§ Stated exercise:
Update the lines below from the one containing "This screenshot has" down to the one containing "click(x=1014, y=30)" by changing "arrow selection tool" to "lasso selection tool" and keeping everything else the same. Give only those lines, without the pictures.

§ Given records:
##########
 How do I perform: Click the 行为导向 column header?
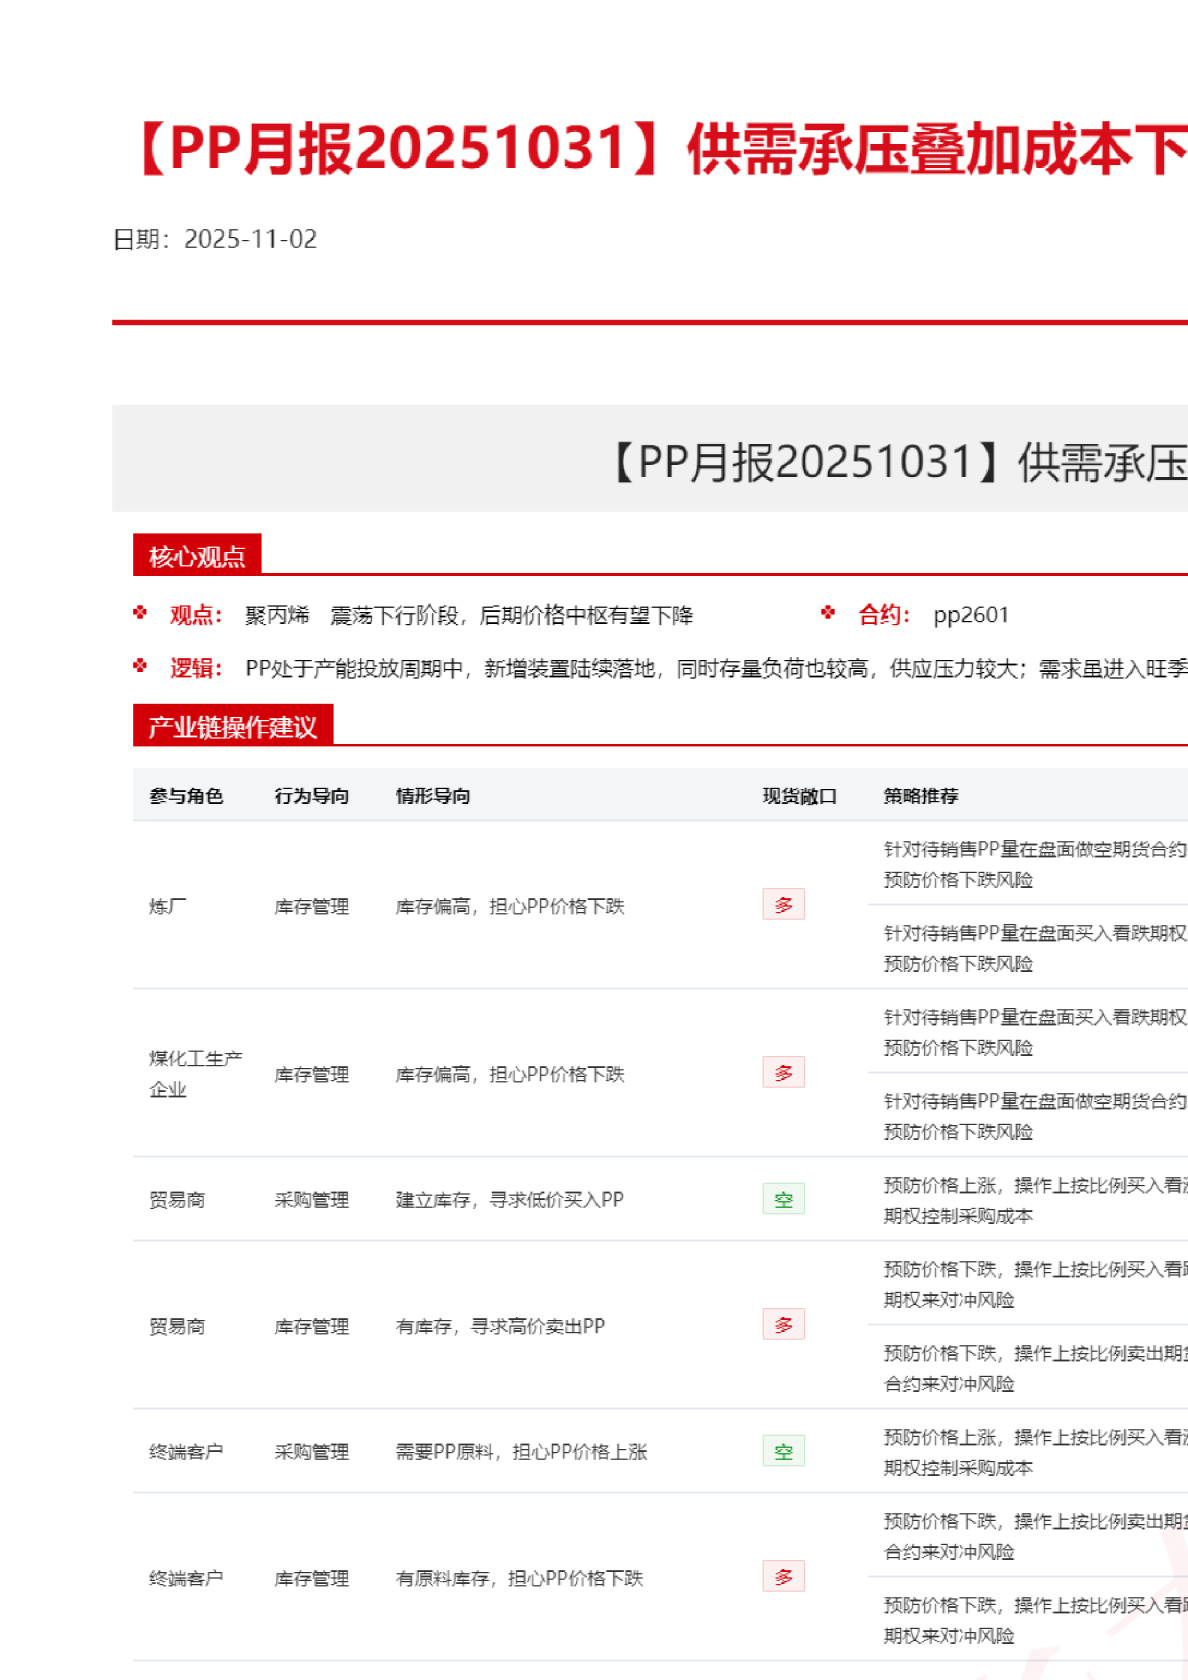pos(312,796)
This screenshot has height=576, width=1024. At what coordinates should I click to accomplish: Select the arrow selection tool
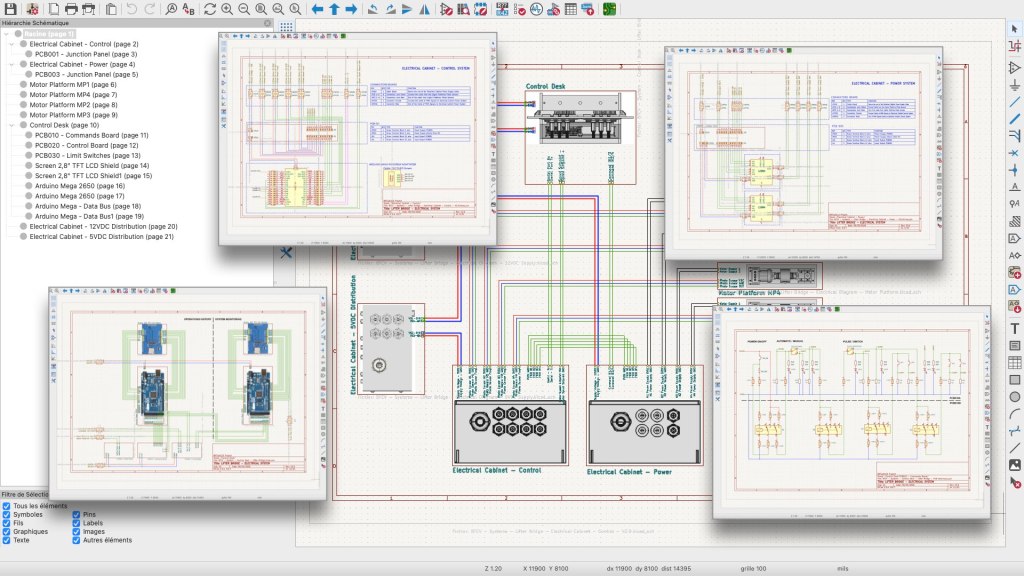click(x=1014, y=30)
##########
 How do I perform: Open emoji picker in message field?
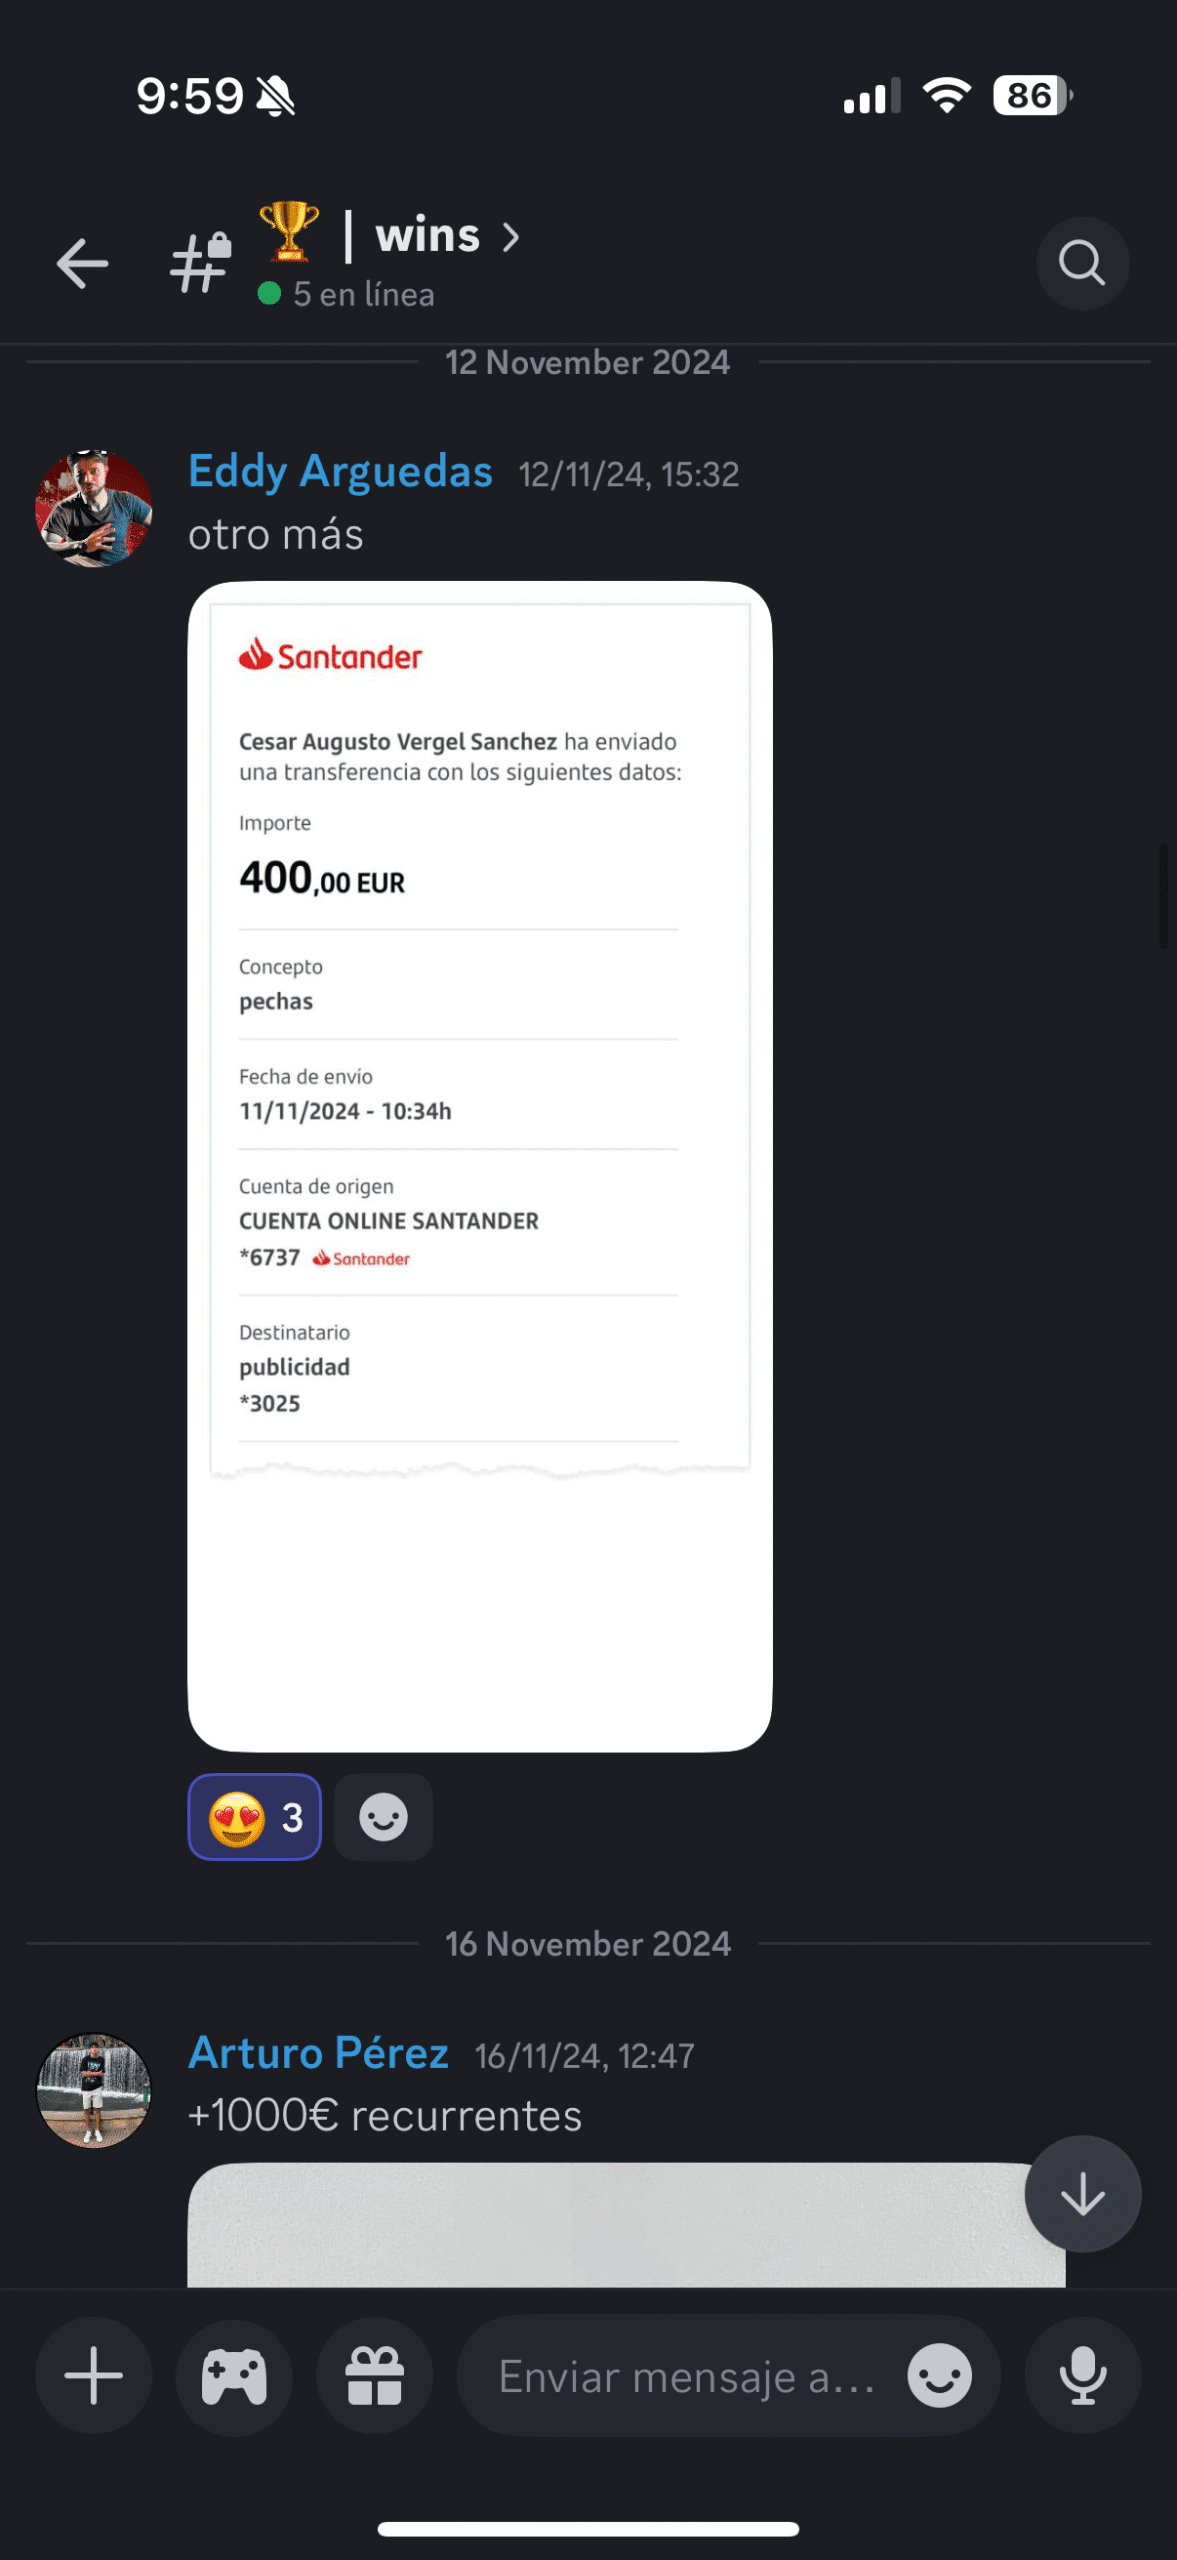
##########
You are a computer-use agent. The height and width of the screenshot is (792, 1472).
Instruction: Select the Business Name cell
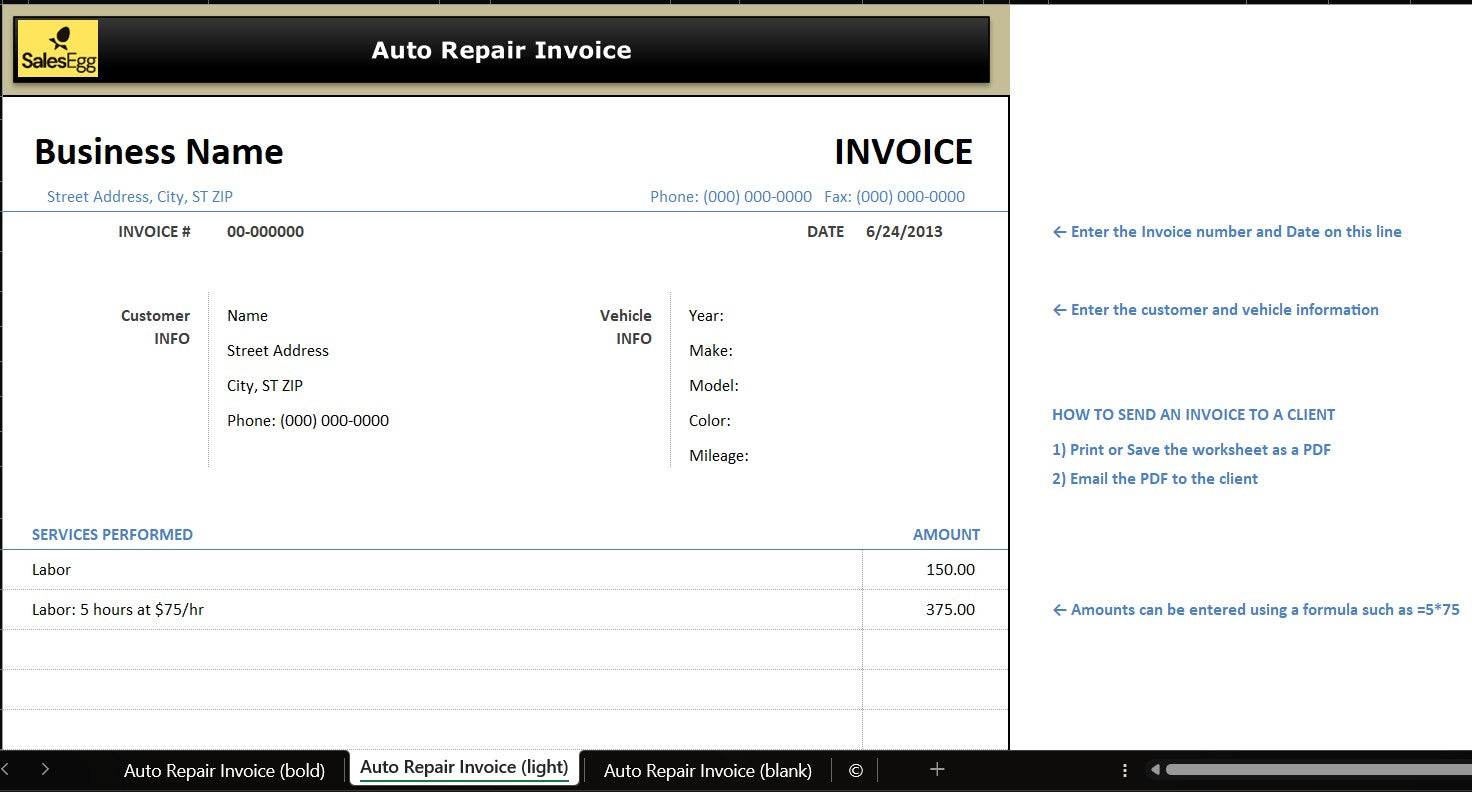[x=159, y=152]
##########
§ Written answer:
This screenshot has height=576, width=1024. At what coordinates should I click to accomplish: Select the lasso selection tool
click(x=1014, y=30)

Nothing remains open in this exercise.